:: WHAT YOU HAVE TO DO ::
Return the entries exactly as they appear.

:: SUPPLIED DATA ::
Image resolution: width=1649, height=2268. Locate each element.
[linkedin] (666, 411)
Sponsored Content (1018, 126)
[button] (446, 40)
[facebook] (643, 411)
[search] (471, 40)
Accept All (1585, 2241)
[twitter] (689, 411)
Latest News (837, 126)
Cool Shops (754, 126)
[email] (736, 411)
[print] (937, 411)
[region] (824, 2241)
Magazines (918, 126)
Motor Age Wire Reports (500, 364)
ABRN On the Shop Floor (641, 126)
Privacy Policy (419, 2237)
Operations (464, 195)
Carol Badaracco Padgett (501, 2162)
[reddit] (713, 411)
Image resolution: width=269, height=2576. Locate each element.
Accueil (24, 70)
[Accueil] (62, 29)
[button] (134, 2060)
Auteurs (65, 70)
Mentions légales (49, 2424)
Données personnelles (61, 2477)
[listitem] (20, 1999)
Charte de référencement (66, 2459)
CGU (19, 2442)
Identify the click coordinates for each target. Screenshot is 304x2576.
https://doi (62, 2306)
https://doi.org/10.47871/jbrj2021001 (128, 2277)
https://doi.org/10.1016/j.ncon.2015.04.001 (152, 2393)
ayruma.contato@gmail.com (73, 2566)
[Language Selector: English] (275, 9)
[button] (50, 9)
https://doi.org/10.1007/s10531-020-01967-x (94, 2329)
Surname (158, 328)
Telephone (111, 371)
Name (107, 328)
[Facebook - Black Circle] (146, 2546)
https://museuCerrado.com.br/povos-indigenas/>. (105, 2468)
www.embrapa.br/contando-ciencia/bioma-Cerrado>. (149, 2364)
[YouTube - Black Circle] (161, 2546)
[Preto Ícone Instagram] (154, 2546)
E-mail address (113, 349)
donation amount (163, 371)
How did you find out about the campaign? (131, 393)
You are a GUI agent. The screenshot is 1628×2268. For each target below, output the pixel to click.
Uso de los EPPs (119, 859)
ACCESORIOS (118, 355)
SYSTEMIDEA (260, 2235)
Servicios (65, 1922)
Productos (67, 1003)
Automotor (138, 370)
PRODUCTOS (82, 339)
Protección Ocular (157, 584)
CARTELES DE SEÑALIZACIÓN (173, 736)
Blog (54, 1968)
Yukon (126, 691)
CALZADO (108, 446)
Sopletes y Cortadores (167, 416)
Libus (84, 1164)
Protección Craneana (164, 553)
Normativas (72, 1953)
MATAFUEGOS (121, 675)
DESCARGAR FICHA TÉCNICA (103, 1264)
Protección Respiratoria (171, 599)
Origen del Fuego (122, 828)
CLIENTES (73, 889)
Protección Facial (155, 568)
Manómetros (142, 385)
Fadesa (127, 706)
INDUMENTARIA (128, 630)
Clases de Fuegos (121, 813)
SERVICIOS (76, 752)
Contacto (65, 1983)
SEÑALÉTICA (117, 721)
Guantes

:: YOUR SOLUTION ::
Image resolution: width=1649, height=2268. Locate each element.
[linkedin] (666, 411)
Sponsored Content (1018, 126)
[button] (446, 40)
[facebook] (643, 411)
[search] (471, 40)
Accept All (1585, 2241)
[twitter] (689, 411)
Latest News (837, 126)
Cool Shops (754, 126)
[email] (736, 411)
[print] (937, 411)
[region] (824, 2241)
Magazines (918, 126)
Motor Age Wire Reports (500, 364)
ABRN On the Shop Floor (641, 126)
Privacy Policy (419, 2237)
Operations (464, 195)
Carol Badaracco Padgett (501, 2162)
[reddit] (713, 411)
Image resolution: width=269, height=2576. Locate each element.
Accueil (24, 70)
[Accueil] (62, 29)
[button] (134, 2060)
Auteurs (65, 70)
Mentions légales (49, 2424)
Données personnelles (61, 2477)
[listitem] (20, 1999)
Charte de référencement (66, 2459)
CGU (19, 2442)
Identify the click coordinates for each target. Screenshot is 304x2576.
https://doi (62, 2306)
https://doi.org/10.47871/jbrj2021001 (128, 2277)
https://doi.org/10.1016/j.ncon.2015.04.001 (152, 2393)
ayruma.contato@gmail.com (73, 2566)
[Language Selector: English] (275, 9)
[button] (50, 9)
https://doi.org/10.1007/s10531-020-01967-x (94, 2329)
Surname (158, 328)
Telephone (111, 371)
Name (107, 328)
[Facebook - Black Circle] (146, 2546)
https://museuCerrado.com.br/povos-indigenas/>. (105, 2468)
www.embrapa.br/contando-ciencia/bioma-Cerrado>. (149, 2364)
[YouTube - Black Circle] (161, 2546)
[Preto Ícone Instagram] (154, 2546)
E-mail address (113, 349)
donation amount (163, 371)
How did you find out about the campaign? (131, 393)
You are a GUI agent. The screenshot is 1628×2268. For each target below, output the pixel to click.
Uso de los EPPs (119, 859)
ACCESORIOS (118, 355)
SYSTEMIDEA (260, 2235)
Servicios (65, 1922)
Productos (67, 1003)
Automotor (138, 370)
PRODUCTOS (82, 339)
Protección Ocular (157, 584)
CARTELES DE SEÑALIZACIÓN (173, 736)
Blog (54, 1968)
Yukon (126, 691)
CALZADO (108, 446)
Sopletes y Cortadores (167, 416)
Libus (84, 1164)
Protección Craneana (164, 553)
Normativas (72, 1953)
MATAFUEGOS (121, 675)
DESCARGAR FICHA TÉCNICA (103, 1264)
Protección Respiratoria (171, 599)
Origen del Fuego (122, 828)
CLIENTES (73, 889)
Protección Facial (155, 568)
Manómetros (142, 385)
Fadesa (127, 706)
INDUMENTARIA (128, 630)
Clases de Fuegos (121, 813)
SERVICIOS (76, 752)
Contacto (65, 1983)
SEÑALÉTICA (117, 721)
Guantes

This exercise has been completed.